There’s a reason so many people have been jumping onto the CD bandwagon. CD rates are sitting at record highs, with many 12-month CDs offering a 5% APY. That’s a pretty sweet deal considering you’re not taking on any risk in opening a CD (provided your bank is FDIC-insured and your deposit is limited to $250,000).
But while you might consider a 5% CD a deal that’s too good to be true, the reality is that you can actually do a lot better than 5%. And if you’re looking at a long savings window, you’re probably far better off investing your money than settling for what a CD will pay you.
A stock portfolio could do so much more for your money
There’s a world of difference between putting money into a CD vs. using it to buy stocks. With a CD, as mentioned, your deposit is guaranteed. That’s never the case when you buy stocks. You could invest $10,000 in a portfolio of stocks only to see its value plunge to $8,000 in just a few months’ time.
But there’s a big upside to putting money into stocks instead of CDs — you’re likely to score a much higher return over the long run. That could spell the difference between meeting your financial goals and falling short.
Today’s CD rates are higher than usual. But even today’s 5% rates pale in comparison to the stock market’s average annual 10% return over the past 50 years.
You should also know that 10% return accounts for years of outstanding stock market performance and years of losses. This should tell you that if you’re a long-term investor, you’re more likely to make money in the stock market than not.
How much could you make with stocks vs. CDs?
Now, let’s see what sort of a difference a stock portfolio might make for your goals vs. a CD strategy. If we assume that CDs will continue paying 5% for the next 25 years (they won’t, but we’ll go with it), a $10,000 deposit today has the potential to grow into almost $34,000. So in that case, you’re looking at about a $24,000 gain.
But let’s say you put that $10,000 into a stock portfolio instead. At 10% over the next 25 years, you’re looking at a balance of about $108,000. That’s a $98,000 gain — about four-times the gain you’d be looking at with CDs. And whether you’re saving that money for college, retirement, or something else, $98,000 is apt to do you a lot more good than $34,000.
Don’t be lured by today’s CD rates
It makes sense to go after a 5% CD when you’re saving for a short period and it’s not safe to put your money in stocks. That generally means a period of five years or less.
But for a long-term savings window, investing in stocks is a better bet.

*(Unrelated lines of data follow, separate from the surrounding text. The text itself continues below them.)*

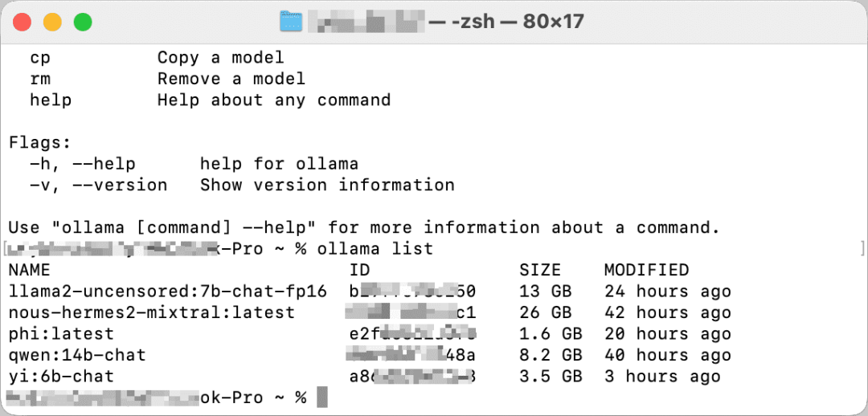
Task: Click the nous-hermes2-mixtral:latest model name
Action: (152, 312)
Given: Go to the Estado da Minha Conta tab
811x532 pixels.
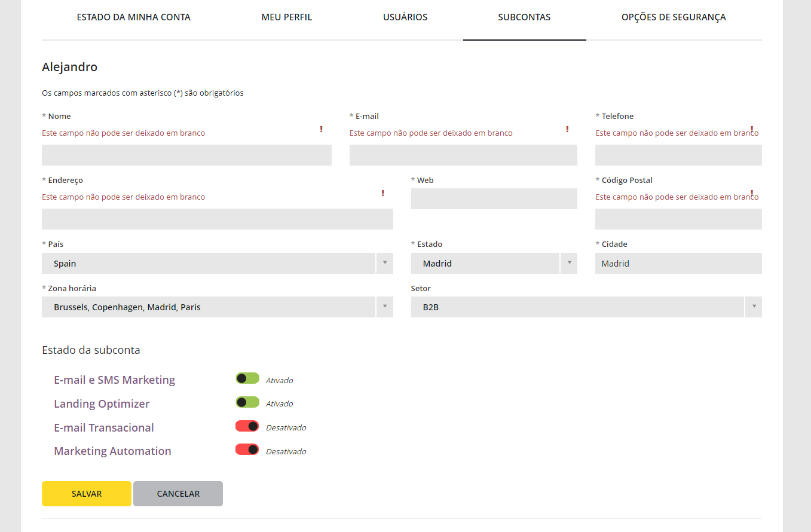Looking at the screenshot, I should [134, 17].
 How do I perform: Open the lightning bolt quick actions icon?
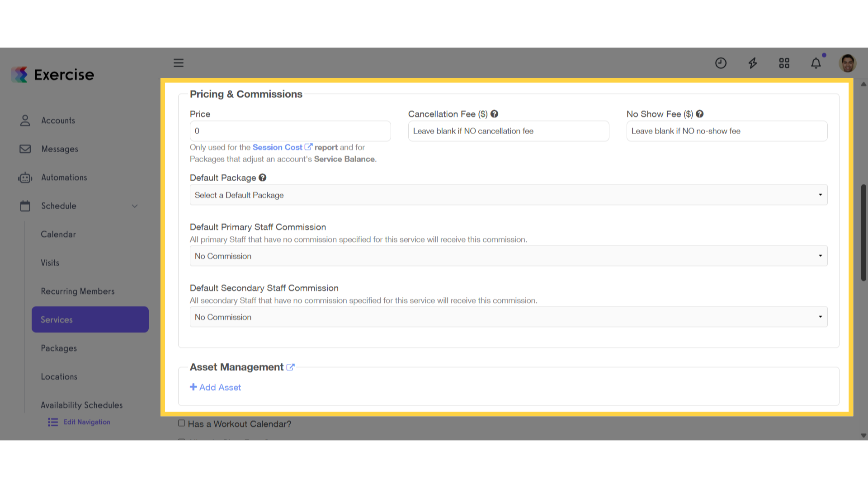pos(753,63)
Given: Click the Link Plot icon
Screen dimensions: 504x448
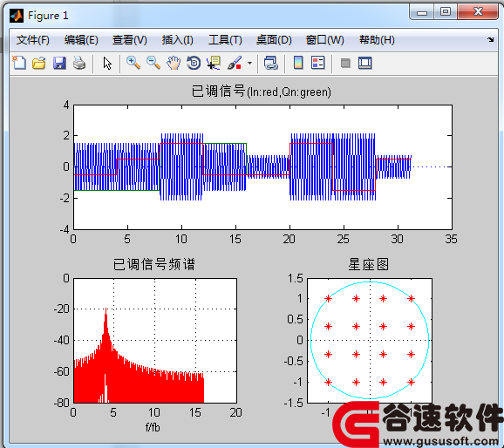Looking at the screenshot, I should pyautogui.click(x=270, y=63).
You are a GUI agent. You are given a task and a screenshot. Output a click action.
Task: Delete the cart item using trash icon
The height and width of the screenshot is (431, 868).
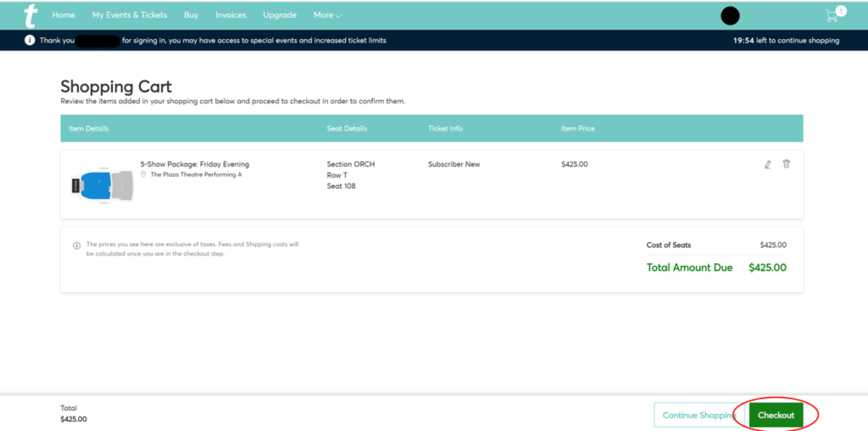[x=787, y=164]
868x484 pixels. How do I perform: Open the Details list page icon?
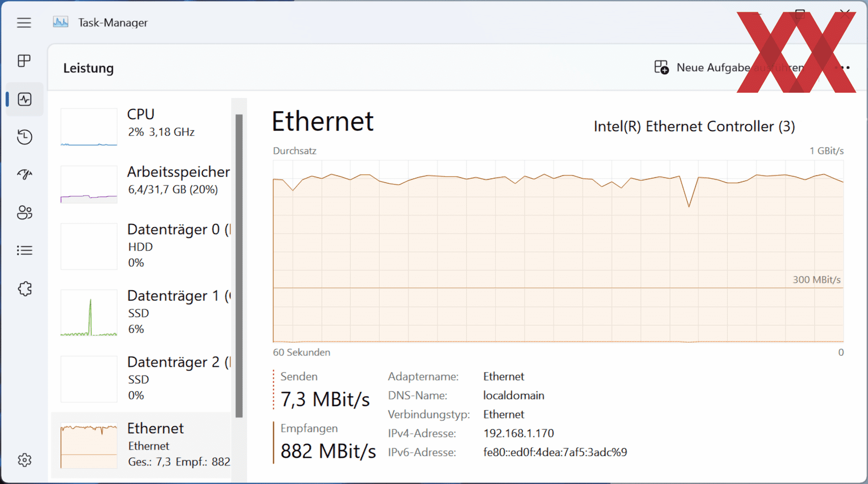click(24, 250)
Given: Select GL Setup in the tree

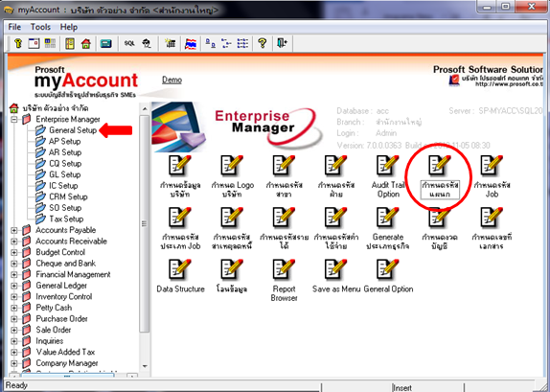Looking at the screenshot, I should [x=65, y=174].
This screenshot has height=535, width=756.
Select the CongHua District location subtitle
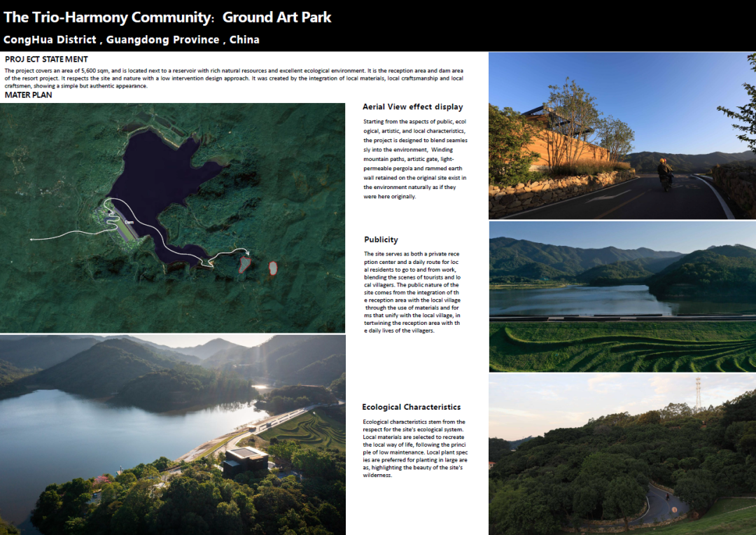pos(132,40)

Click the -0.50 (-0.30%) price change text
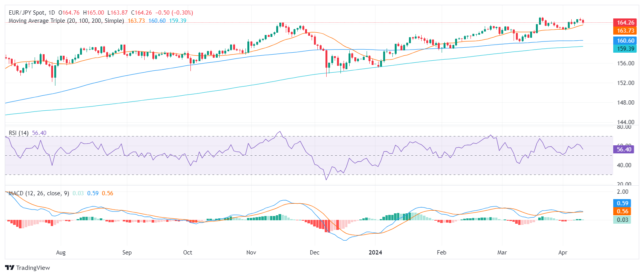click(174, 13)
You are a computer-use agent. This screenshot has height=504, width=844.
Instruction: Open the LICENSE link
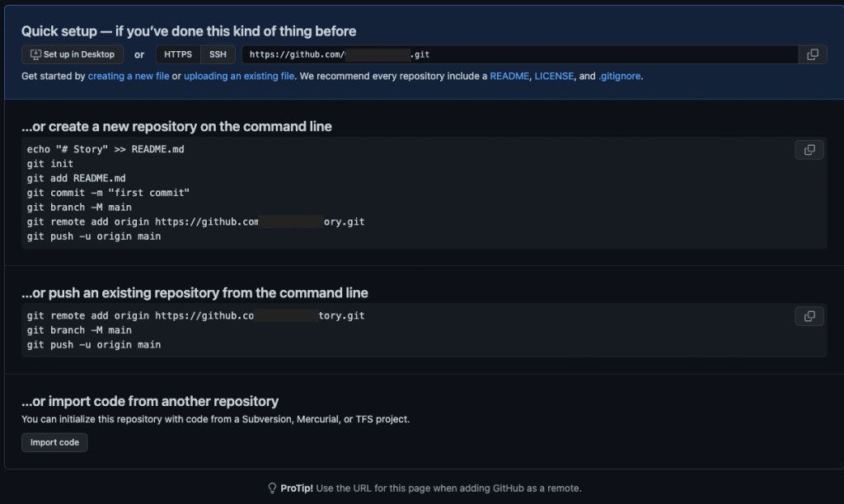tap(554, 76)
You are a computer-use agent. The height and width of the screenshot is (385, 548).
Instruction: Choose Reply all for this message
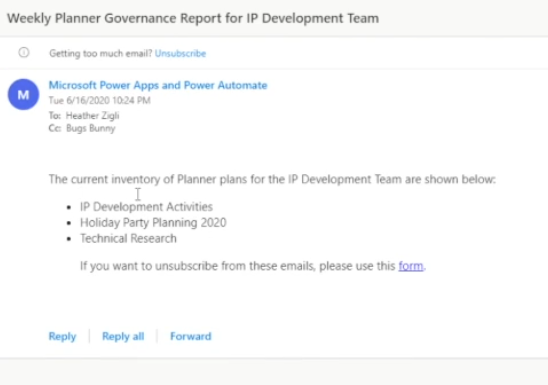pos(123,336)
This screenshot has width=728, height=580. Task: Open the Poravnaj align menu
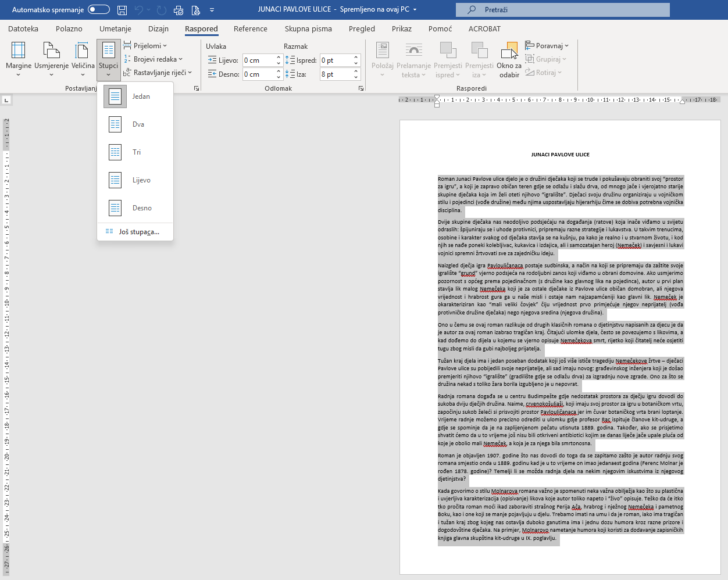pos(547,46)
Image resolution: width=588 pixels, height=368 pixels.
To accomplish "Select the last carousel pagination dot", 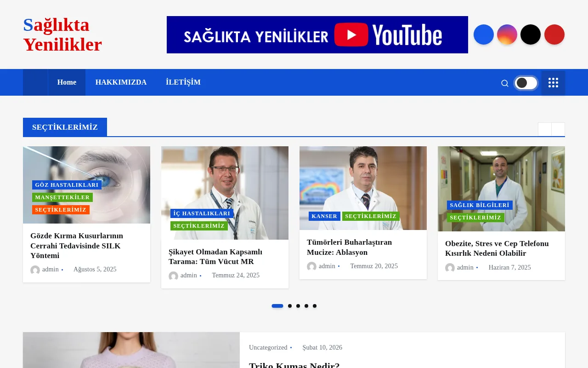I will click(315, 306).
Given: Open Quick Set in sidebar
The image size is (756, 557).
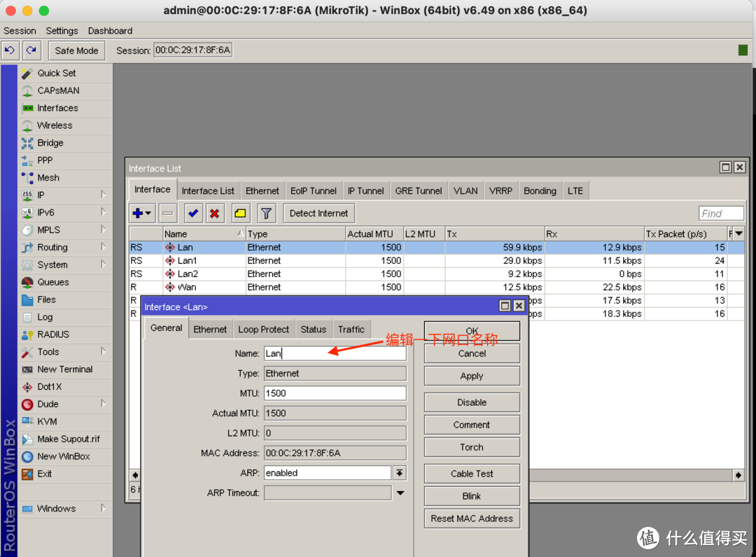Looking at the screenshot, I should (57, 73).
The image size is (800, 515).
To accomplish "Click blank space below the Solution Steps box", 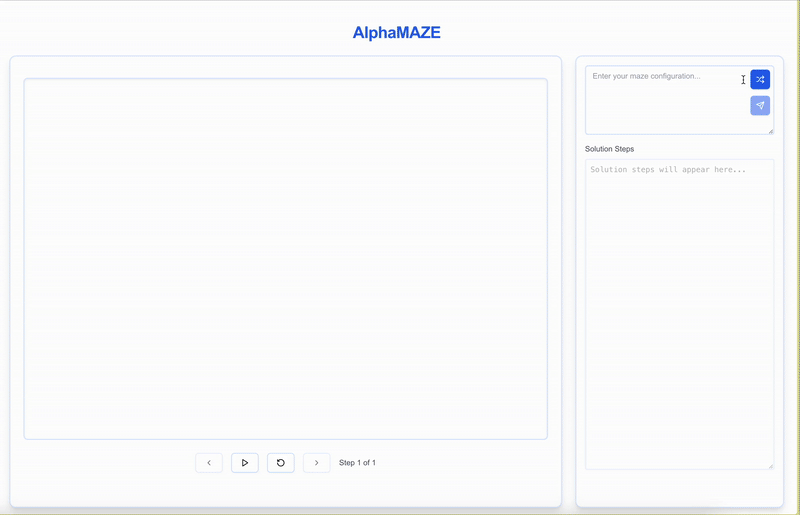I will [679, 488].
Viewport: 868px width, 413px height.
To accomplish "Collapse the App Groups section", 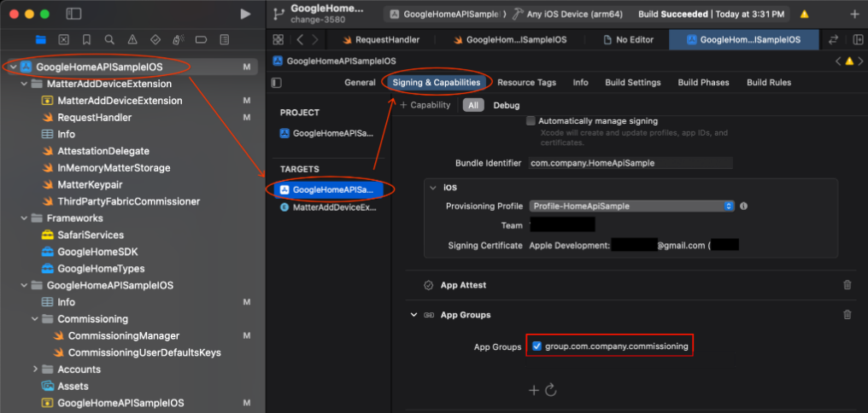I will [x=413, y=315].
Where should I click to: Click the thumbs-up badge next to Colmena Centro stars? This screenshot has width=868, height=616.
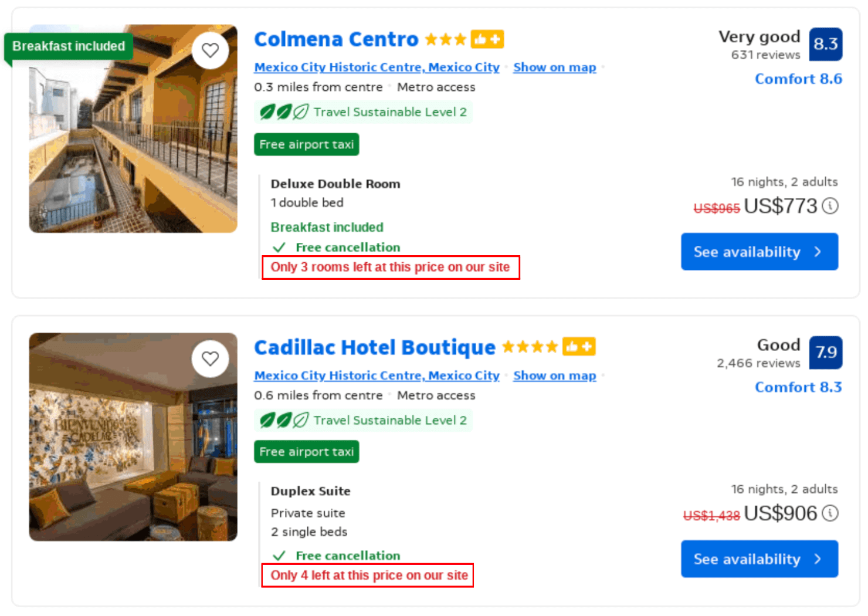[x=487, y=39]
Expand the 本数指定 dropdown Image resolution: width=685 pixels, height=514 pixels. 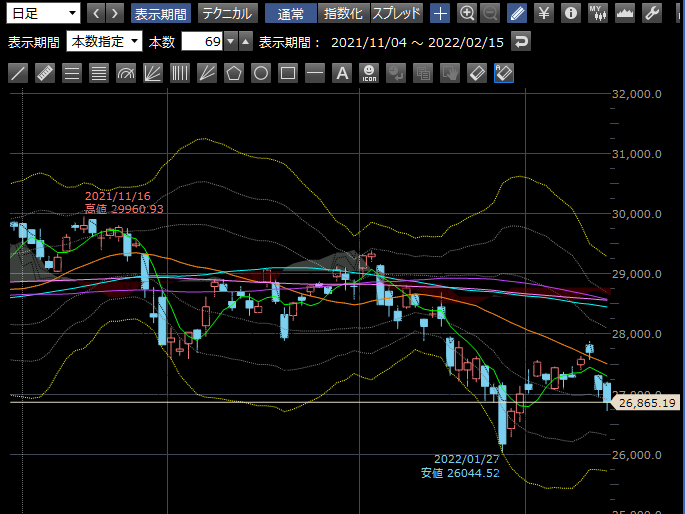coord(105,42)
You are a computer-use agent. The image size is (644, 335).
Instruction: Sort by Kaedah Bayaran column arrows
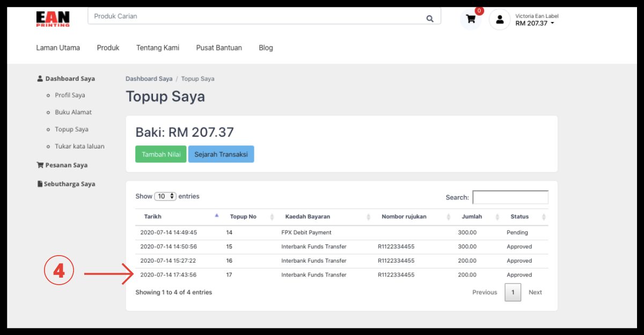[369, 217]
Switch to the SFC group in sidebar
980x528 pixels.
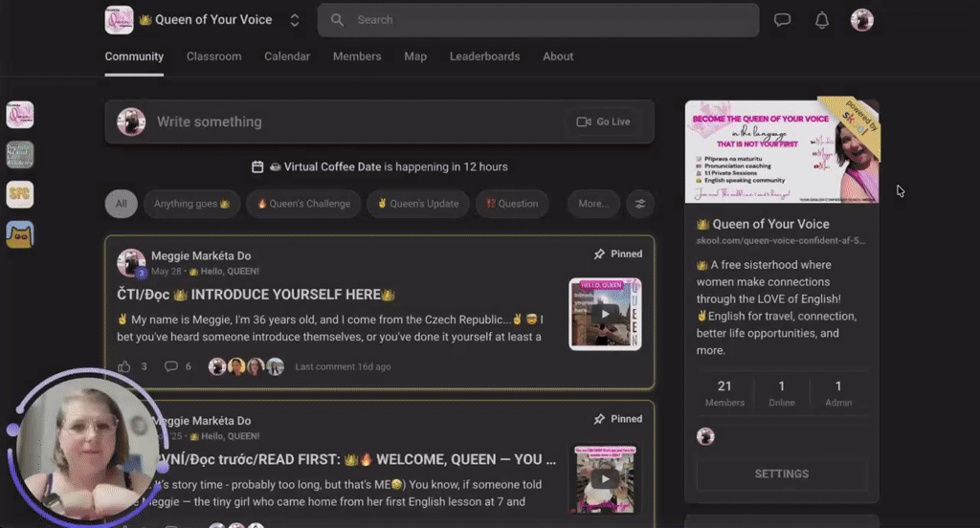(x=20, y=194)
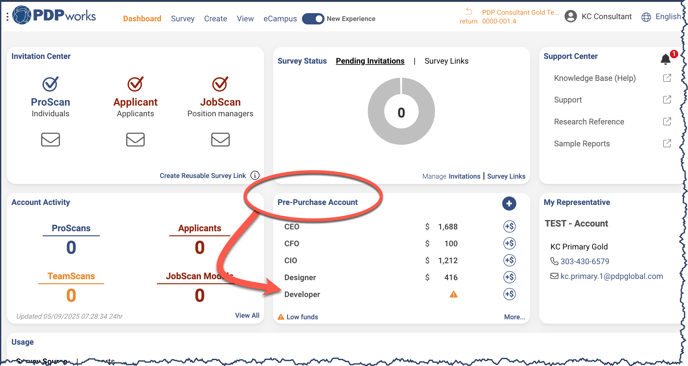Open the JobScan envelope invitation icon
This screenshot has width=688, height=366.
click(x=220, y=140)
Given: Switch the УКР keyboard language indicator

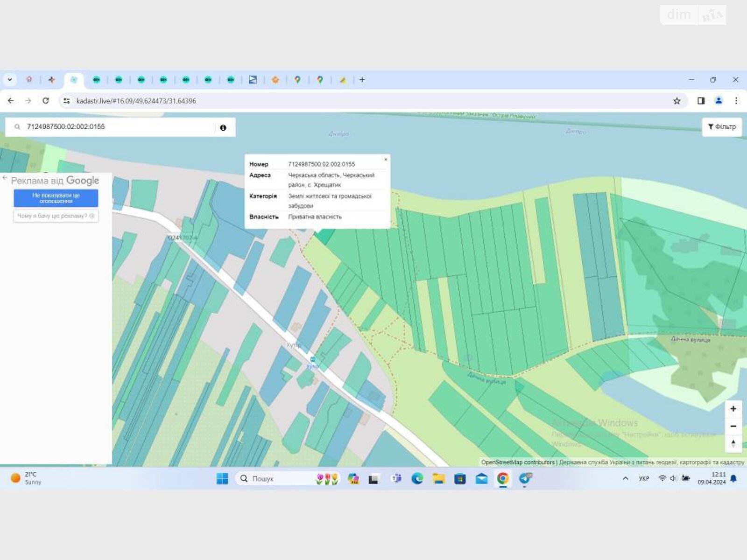Looking at the screenshot, I should [644, 478].
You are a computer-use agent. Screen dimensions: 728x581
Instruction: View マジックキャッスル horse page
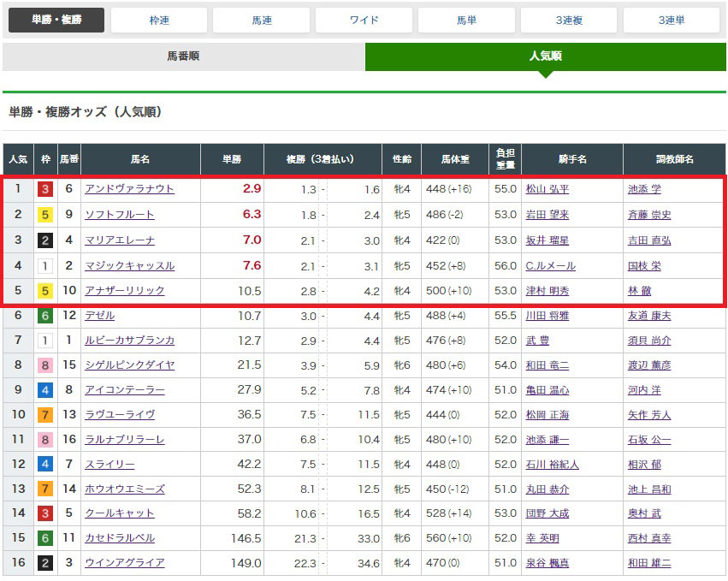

Sticking with CDs means settling for a lower return, and one that’s likely to inch downward as interest rate cuts start to take hold.
If the idea of investing in stocks makes you nervous, you can mitigate that risk by assembling a diversified portfolio — meaning, investing in companies across different industries. But if that seems daunting to you, you can buy shares of an S&P 500 ETF (exchange-traded fund) that give you built-in diversification.
This strategy basically has you investing in the stock market on a whole. And while you are taking on risk, the reward has the potential to be huge.